Heat and fluid flow analysis in a molten CuCl heat exchanger

Abstract

The Cu-Cl thermochemical cycle is a promising method to generate hydrogen as a clean fuel for human use in the future. The cycle can be coupled to nuclear reactors to supply its heat requirements. The cycle generates hydrogen by splitting water molecules through a series of chemical reactions. Thermal management within the cycle is crucial for improving its thermal efficiency. The cycle has an average theoretical efficiency of around 46% without any heat recovery. The efficiency may increase up to 74%, if all heat associated with the products of the cycle’s steps is recycled internally. The products of the different processes that transfer heat are; oxygen, hydrogen, and molten CuCl.

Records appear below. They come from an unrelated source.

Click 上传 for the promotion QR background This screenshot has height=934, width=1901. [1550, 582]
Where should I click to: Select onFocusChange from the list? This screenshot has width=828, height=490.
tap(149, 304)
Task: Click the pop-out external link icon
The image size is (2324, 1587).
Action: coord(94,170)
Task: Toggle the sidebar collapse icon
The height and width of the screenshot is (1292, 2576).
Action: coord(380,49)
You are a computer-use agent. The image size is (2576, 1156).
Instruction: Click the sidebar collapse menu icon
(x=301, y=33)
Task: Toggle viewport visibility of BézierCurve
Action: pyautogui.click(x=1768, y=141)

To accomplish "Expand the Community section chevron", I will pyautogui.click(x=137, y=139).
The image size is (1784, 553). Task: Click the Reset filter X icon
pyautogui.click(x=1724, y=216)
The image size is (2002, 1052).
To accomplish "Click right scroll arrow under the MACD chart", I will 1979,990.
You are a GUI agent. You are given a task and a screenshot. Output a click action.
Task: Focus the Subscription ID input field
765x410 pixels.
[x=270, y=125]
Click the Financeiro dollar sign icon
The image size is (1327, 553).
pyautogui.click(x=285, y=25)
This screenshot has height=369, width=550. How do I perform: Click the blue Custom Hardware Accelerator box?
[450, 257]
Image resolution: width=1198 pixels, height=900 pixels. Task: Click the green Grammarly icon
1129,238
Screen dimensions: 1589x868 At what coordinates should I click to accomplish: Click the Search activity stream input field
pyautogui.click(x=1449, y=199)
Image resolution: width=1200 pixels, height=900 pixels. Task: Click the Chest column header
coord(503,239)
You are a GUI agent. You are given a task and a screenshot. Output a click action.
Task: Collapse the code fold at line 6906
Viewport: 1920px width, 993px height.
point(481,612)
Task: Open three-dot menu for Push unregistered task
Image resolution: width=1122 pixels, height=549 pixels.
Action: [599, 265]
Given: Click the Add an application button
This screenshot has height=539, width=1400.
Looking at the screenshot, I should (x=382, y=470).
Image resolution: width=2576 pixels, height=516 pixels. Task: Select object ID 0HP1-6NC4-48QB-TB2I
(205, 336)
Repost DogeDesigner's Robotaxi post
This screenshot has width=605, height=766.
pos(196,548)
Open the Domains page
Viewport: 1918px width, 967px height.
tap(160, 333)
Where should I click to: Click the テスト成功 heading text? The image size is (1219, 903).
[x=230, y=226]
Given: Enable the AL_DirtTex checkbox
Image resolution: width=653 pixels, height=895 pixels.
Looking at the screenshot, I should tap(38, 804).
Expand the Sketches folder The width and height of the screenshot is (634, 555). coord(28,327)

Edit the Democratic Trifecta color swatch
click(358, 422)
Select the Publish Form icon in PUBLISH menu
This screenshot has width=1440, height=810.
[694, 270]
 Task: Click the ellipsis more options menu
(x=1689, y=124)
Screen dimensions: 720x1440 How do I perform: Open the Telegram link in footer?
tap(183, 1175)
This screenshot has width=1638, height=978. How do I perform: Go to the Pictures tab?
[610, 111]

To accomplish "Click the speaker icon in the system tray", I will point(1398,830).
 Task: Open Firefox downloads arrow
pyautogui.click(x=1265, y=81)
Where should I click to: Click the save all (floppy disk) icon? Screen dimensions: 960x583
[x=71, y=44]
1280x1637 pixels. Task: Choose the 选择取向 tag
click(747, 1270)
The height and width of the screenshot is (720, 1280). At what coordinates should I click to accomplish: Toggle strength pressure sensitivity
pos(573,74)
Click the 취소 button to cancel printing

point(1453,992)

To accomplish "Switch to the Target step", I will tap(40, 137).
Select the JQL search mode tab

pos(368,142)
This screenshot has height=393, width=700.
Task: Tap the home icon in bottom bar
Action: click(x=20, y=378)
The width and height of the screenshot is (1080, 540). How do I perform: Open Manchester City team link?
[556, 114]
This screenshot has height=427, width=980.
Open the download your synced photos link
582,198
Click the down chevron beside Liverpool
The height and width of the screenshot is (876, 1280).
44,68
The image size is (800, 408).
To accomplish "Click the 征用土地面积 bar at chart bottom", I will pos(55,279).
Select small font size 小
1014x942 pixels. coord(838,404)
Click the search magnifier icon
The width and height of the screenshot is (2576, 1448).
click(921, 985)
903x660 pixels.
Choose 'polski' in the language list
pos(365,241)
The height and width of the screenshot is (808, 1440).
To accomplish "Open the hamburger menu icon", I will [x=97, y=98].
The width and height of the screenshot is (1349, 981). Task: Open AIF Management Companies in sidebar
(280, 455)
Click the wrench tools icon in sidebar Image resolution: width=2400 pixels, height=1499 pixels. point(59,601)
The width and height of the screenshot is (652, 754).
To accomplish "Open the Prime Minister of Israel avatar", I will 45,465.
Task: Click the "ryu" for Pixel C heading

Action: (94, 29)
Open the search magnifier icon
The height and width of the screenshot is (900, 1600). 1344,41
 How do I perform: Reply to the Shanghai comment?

The heat carried by oxygen and hydrogen can be recovered by the use of conventional heat exchangers. However, recovering heat from molten CuCl is very challenging due to the phase transformations that molten CuCl undergoes, as it cools down from liquid to solid states. This thesis presents a new model that predicts the fluid flow and heat transfer in a direct contact heat exchanger, designed to recover the heat from molten CuCl, through the physical interaction between CuCl droplets and air. Numerical results for the variations of temperature, velocity, heat transfer rate, and so forth, are given for two cases of CuCl flow. The predicted dimensions of the heat exchanger were found to be a diameter of 0.13 m, and a height of 0.6 and 0.8 m for 1 and 0.5 mm droplet diameters, respectively. The results obtained provide valuable insights for the equipment design and scale-up of the Cu-Cl cycle.